This is the companion blog to the MyGovSpending.com website.





Tuesday, July 5, 2011

The Tax Man Cometh

This year 38%  of America will be funded via coercion.

The tax man cometh. This month and every month. This day and every day.

Citizens obediently dish out the shekels in the certain knowledge that if they refuse, the state will respond with serious ugliness. 

Take Kaleesha Cashstrapt, a woman with a husband and two kids. Together they expect to earn a very typical $75,000 in cash income this year. Government will pump $30,000[1] directly and indirectly from her family into its own wallet.  

Government has punctured Kaleesha's finances with a variety of intravenous tubes. Income taxes - often thought of as a big, brazen pipeline - account for only 14% of Kaleesha's total tax.  Social Security and Medicare suck out another 37%.  Sixteen percent drips out in deceptively small streams via sales and other taxes on everyday purchases. Then Kaleesha's family ultimately pays all business taxes through higher prices, lower wages, or smaller returns on stockholdings. That's 20%.  Property taxes make up most of the rest.

But we're still missing a big piece.  Borrowing is simply taxes deferred. So add another 33% to that tax burden.

Note that the rich pay more.  Good estimates show the top 4% of families by income paying 32% of all federal, state and local taxes. As a portion of economic income (which includes more than cash income) the non-rich pay 26% of their income in taxes. The rich - those earning above $200,000 - pay 30%. 

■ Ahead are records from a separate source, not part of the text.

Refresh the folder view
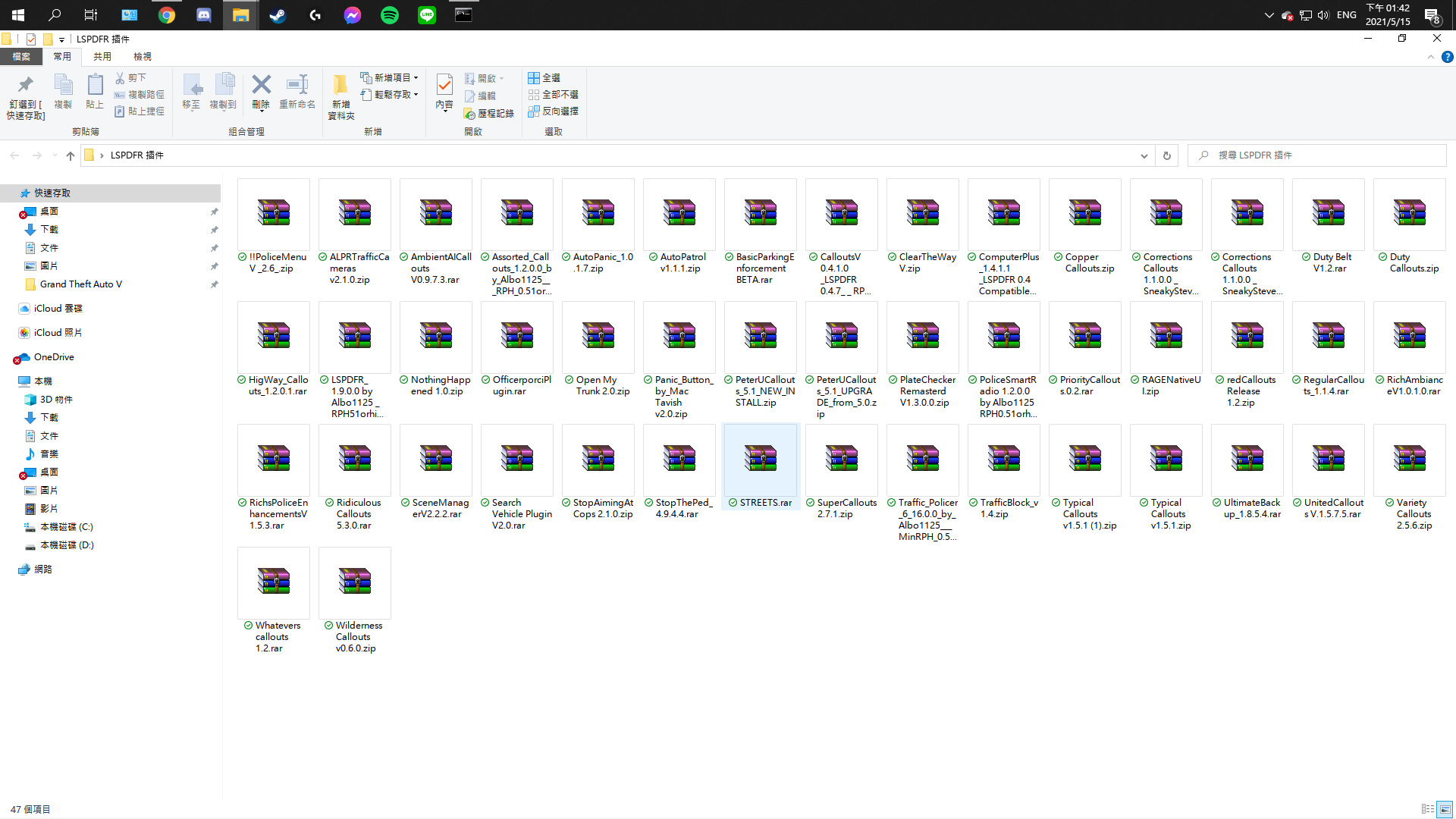The height and width of the screenshot is (819, 1456). (1166, 155)
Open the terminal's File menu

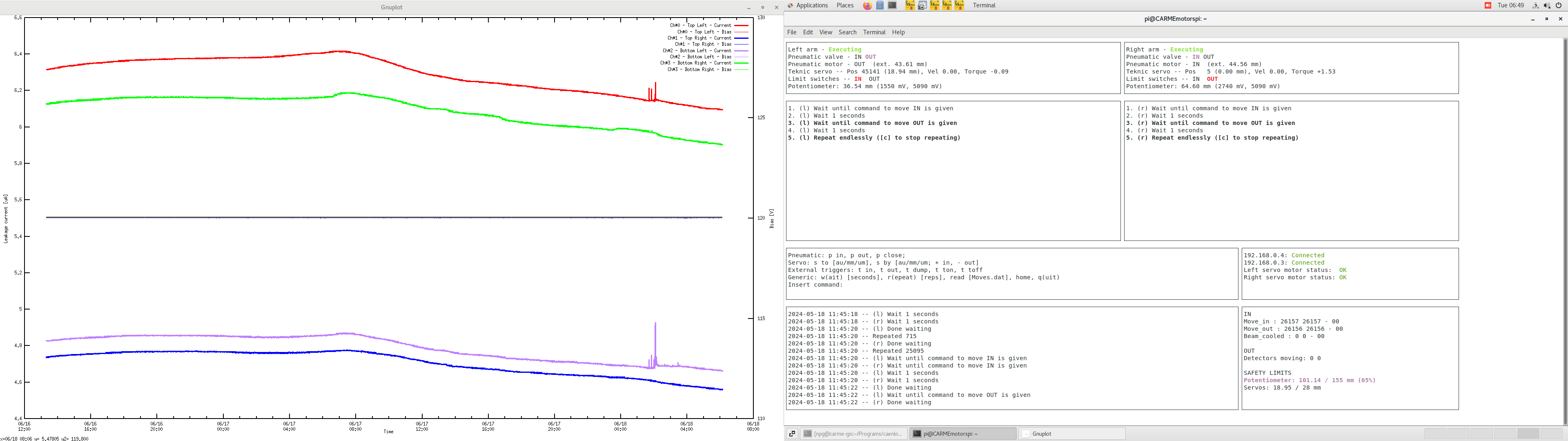point(791,32)

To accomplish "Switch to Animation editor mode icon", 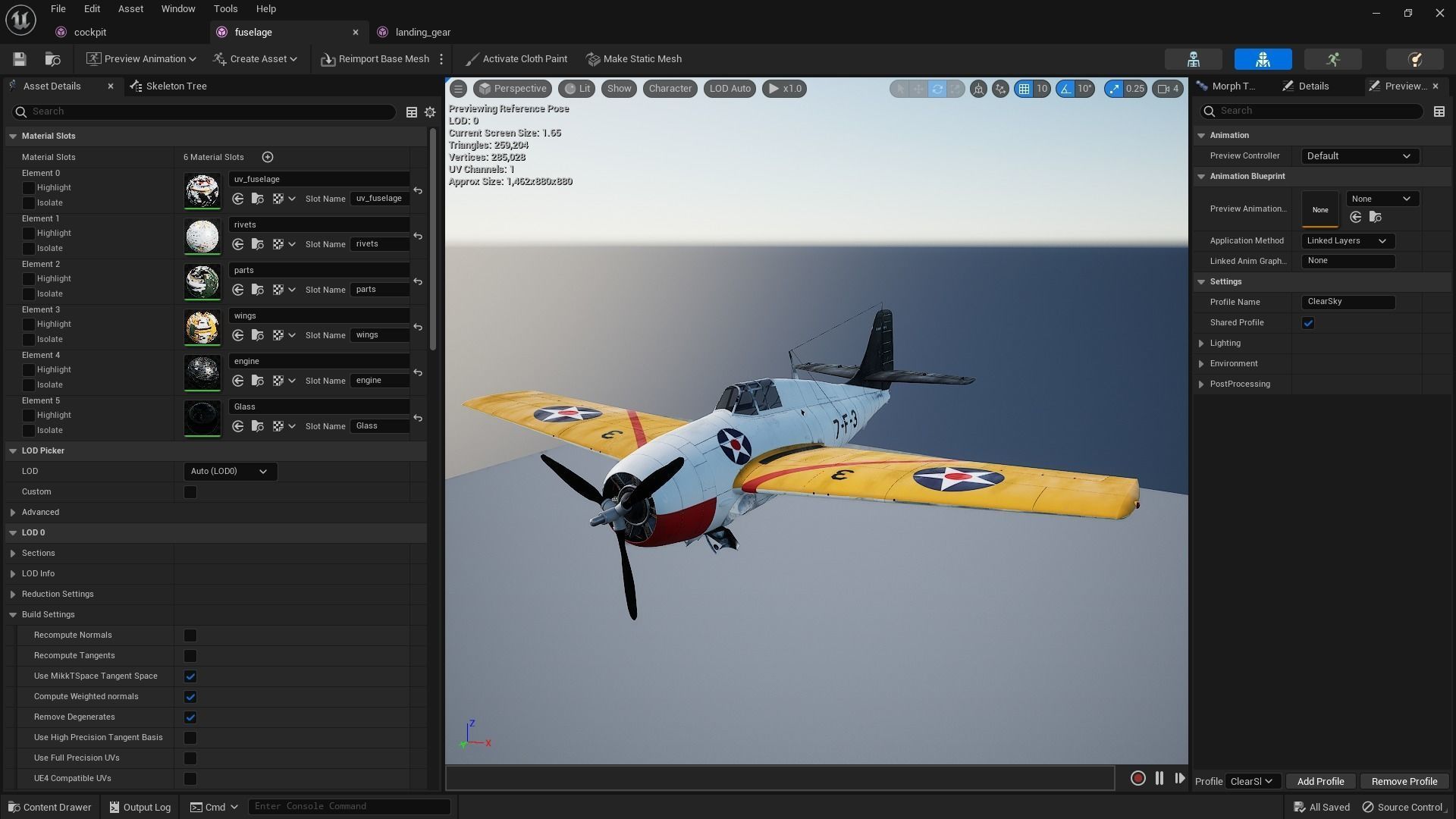I will [x=1332, y=59].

Clearly, the threat of force is necessary to collect taxes. Government is expected to spend 38% of GDP this year. So 38% of the economy is coercively based. America's founding ideals appear forgotten. George Burns may have inspired the public sector when he cracked, "Sincerity is everything. If you can fake that, you've got it made".

With 38% of citizens lives deemed public property, raising taxes may no longer be the path of least resistance. 

Finally citizens are paying attention to public finances. Rolling back the concentrated force of government won't be easy. Nor will taxpayers ever be rubes again.

The tax man will never goeth away. Nor should he. In time, however, he may be satisfied little more than a simple cup of tea.

(This piece was first posted in the April 2011 issue of Smart Girl Nation.)